* [Saved data entries]:
- - -

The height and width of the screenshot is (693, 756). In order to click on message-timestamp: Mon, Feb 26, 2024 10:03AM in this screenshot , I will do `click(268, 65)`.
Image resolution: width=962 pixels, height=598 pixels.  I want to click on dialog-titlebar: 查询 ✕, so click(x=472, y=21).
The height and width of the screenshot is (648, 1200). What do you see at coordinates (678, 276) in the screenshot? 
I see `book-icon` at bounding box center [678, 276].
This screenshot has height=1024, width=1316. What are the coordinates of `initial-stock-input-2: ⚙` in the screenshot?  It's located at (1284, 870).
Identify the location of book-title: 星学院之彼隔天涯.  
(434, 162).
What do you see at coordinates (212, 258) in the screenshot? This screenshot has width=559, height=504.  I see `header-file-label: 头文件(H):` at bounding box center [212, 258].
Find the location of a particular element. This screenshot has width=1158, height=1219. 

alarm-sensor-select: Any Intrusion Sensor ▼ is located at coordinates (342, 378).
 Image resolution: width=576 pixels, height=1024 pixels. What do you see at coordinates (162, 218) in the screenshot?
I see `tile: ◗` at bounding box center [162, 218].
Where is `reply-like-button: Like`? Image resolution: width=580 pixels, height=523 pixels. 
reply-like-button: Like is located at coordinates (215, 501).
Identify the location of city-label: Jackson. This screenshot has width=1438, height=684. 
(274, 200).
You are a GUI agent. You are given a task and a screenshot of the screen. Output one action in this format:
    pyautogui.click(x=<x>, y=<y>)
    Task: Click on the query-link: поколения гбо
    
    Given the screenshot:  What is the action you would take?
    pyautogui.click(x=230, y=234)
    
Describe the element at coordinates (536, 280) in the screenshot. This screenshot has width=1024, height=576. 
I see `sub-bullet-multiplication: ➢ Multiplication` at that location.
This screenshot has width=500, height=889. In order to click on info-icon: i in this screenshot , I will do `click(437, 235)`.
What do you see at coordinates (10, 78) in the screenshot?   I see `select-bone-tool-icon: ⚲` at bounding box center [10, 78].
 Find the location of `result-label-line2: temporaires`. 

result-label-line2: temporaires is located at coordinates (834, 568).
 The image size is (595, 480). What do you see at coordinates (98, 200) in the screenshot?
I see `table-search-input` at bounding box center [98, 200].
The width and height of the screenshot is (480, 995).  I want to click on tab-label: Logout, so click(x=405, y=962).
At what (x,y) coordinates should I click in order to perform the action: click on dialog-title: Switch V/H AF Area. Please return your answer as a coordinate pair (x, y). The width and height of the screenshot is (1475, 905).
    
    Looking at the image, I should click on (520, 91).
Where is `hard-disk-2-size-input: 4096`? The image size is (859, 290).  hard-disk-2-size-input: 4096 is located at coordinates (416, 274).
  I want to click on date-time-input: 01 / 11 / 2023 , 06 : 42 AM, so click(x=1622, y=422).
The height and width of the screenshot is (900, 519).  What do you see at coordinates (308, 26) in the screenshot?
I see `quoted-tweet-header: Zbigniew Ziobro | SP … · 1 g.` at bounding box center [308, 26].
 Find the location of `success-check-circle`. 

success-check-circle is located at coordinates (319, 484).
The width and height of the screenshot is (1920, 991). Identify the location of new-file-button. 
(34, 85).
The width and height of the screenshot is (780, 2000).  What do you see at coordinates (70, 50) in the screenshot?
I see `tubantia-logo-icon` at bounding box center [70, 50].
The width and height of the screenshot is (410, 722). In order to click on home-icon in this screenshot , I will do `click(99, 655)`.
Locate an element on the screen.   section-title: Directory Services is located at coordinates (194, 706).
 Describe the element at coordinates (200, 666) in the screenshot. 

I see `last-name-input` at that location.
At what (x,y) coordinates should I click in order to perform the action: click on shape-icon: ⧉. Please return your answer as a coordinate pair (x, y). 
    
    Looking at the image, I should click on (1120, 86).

- - -

* [Task item]: Copy out everything from the start of the entries down to the line containing "Image resolution: width=962", keeping that line too.

* [Reply to the task]:
The height and width of the screenshot is (693, 756). In order to click on message-timestamp: Mon, Feb 26, 2024 10:03AM in this screenshot , I will do `click(268, 65)`.
Image resolution: width=962 pixels, height=598 pixels.  I want to click on dialog-titlebar: 查询 ✕, so click(x=472, y=21).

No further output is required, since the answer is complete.